▶ **Task details**:
Extract every line from the records below that contains the word "label".

▶ **Excerpted data**:

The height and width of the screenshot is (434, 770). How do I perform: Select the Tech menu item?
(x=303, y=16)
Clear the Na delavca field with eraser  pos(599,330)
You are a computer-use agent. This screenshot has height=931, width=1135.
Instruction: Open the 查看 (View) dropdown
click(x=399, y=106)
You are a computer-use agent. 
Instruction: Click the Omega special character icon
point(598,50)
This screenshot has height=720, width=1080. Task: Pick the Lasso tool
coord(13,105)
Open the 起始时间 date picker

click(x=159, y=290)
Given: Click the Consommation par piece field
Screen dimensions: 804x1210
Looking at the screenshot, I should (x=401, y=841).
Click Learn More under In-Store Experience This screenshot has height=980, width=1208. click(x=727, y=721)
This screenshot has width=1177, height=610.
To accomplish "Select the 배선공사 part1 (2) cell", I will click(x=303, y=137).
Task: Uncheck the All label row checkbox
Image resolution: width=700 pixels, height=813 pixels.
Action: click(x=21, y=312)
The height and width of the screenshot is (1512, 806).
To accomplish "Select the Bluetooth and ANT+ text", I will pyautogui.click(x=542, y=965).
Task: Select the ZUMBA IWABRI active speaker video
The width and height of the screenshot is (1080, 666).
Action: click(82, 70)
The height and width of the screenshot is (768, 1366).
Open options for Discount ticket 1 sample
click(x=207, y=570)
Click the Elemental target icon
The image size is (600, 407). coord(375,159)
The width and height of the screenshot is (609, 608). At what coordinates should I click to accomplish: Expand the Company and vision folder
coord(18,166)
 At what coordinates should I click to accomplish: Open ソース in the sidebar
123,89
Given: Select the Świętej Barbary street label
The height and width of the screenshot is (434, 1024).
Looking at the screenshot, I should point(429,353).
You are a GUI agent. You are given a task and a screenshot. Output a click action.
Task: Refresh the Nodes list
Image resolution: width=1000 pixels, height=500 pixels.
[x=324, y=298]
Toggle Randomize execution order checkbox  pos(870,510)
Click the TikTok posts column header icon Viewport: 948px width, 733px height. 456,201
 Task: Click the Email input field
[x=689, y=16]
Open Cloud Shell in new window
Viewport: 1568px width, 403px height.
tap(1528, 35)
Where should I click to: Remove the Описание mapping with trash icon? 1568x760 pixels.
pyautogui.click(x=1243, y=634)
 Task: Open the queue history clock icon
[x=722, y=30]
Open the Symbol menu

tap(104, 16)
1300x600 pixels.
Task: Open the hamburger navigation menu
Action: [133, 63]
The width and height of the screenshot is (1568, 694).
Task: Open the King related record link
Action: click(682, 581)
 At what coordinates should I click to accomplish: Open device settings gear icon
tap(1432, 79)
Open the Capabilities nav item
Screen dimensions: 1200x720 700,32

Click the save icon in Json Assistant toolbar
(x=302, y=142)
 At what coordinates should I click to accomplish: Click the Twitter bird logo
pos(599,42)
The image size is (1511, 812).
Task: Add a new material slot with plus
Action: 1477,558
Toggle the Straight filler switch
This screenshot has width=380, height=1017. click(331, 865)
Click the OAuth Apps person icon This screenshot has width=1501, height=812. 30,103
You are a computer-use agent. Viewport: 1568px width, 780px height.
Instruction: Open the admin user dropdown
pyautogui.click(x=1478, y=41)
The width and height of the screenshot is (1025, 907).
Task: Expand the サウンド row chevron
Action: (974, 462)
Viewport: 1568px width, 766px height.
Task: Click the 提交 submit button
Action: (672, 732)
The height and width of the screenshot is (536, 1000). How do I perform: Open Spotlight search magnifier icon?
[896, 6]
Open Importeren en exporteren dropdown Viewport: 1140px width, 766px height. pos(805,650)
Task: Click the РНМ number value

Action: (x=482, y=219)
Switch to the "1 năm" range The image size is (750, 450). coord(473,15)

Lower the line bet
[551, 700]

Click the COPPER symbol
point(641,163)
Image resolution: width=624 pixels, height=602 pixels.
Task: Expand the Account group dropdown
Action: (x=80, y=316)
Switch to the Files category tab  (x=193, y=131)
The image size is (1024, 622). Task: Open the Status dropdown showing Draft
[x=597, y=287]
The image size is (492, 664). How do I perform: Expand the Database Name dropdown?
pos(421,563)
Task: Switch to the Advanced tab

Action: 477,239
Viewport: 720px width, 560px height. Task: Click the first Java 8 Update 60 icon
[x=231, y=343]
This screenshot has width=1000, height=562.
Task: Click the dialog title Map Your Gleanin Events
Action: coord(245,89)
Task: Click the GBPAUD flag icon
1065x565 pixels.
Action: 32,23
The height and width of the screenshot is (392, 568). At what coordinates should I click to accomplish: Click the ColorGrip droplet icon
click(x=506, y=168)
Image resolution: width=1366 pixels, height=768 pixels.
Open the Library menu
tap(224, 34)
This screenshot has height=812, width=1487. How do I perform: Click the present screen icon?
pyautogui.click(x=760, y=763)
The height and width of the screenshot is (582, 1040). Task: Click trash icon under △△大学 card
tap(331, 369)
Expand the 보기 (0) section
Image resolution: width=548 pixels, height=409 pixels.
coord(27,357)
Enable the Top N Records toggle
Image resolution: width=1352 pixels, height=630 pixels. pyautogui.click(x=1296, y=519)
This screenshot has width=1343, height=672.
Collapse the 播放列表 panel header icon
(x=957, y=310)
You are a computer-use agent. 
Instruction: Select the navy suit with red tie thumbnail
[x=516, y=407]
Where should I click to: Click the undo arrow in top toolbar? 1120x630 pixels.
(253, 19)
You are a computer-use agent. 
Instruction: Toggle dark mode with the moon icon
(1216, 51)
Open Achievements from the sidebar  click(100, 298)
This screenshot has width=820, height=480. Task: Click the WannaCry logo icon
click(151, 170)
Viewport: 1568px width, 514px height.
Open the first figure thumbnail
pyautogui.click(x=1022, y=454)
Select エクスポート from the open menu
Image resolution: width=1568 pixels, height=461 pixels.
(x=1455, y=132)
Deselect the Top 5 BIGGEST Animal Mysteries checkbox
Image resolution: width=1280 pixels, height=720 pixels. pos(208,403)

▶ **Solution for this exercise**:
Task: Uncheck the All label row checkbox
Given: Select the Świętej Barbary street label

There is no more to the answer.